Das ist es auch, was der Mediziner bei seiner Arbeit beobachtet: "Es ist eine Verarmung der Stimmen zu erkennen, in den Familien wird kaum noch gesungen", erläutert Fuchs. Dies habe nicht nur Konsequenzen für die Hör- und damit auch die Sprachentwicklung eines Kindes, auch die Stimmgesundheit sei betroffen. Kinder, die sich selbst nicht gut wahrnehmen, ihre Stimme nicht regulieren und voll ausschöpfen können, sind anfälliger für eine Störung. "Ihre Stimme kann dann heiser und brüchig klingen."

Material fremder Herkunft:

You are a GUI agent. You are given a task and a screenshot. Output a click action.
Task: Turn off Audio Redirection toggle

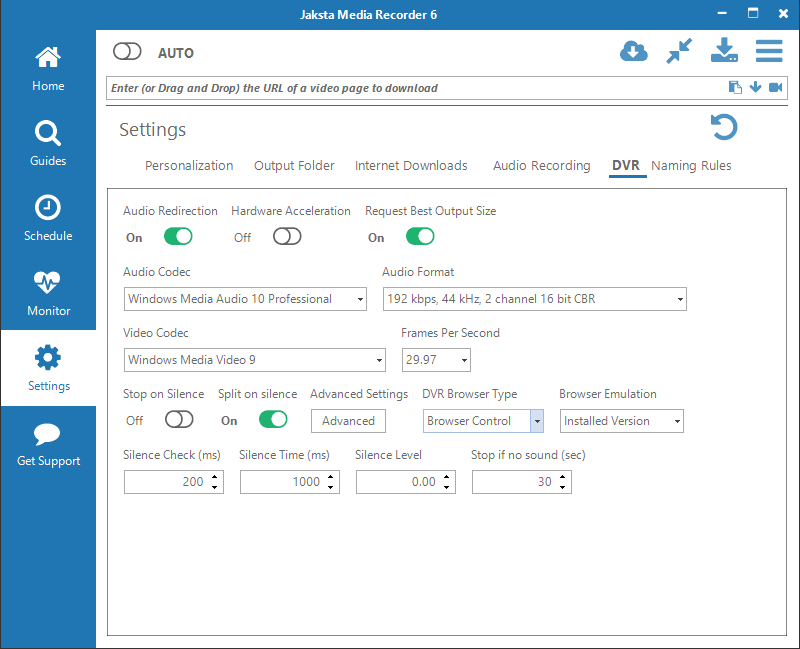coord(178,237)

Für die Möglichkeit zur Forschung ist Fuchs dankbar. "Für uns herrschen hier Idealbedingungen. Die Gruppen sind gleich groß, sie haben das gleiche Alter und nahezu ähnliche Bedingungen." Der einzige Unterschied ist die Teilnahme am Projekt "Singt euch ein!". Diejenigen Drittklässler, die dabei sind, erhalten eine besondere musikalische Betreuung. Eine speziell ausgebildete Gesangslehrkraft der Musikschule unterrichtet die Kinder gemeinsam mit einer Lehrkraft der Grundschule in einer regulären Wochenstunde im Fach Musik.

"Die Kinder sollen ihre eigene Stimme besser kennenlernen und durch einfache, aber gezielte gesangstechnische Übungen in die Lage versetzt werden, bewusst mit ihr umzugehen", erläutert Wiedemann. Initiiert hat die Musikschule das Projekt im August 2009 an neun Leipziger Grundschulen. In diesem Schuljahr sind es 35 teilnehmende Bildungsstätten mit insgesamt 89 Schulklassen - das sind die Hälfte aller städtischen Grundschulen. Für die Studie, die also die "Nachsingefähigkeit und auditive Diskriminationsfähigkeit bei Grundschülern" untersucht, führt das Team um Professor Fuchs die gleichen Untersuchungen einmal vor und einmal am Ende der dritten Klasse durch. "Der Effekt des Projektes wird damit messbar." Berücksichtigt werde natürlich, ob ein Kind zu Hause musiziert oder Instrumentalunterricht erhält. Die Nachhaltigkeit von "Singt euch ein!" werde dann in der vierten Klasse noch einmal überprüft. "Wir gehen davon aus, dass es sich wie mit dem Fahrradfahren verhält. Das verlernt man auch nicht wieder."

Ermöglicht wurde das Projekt "Singt euch ein" in der Vergangenheit durch eine großzügige Spende der Drosos Stiftung Zürich. Für den Zeitraum bis Juli 2016 haben die Schweizer die finanzielle Unterstützung zu einem großen Teil weiterhin zugesagt. Zusätzlich beteiligt sich die Stiftung "Leipzig hilft Kindern" an der Finanzierung dieses Unterrichts. In engem Kontakt steht die Musikschule außerdem mit der Stadtverwaltung, um Möglichkeiten der finanziellen Absicherung des Projektes auch mit kommunalen Mitteln zu finden.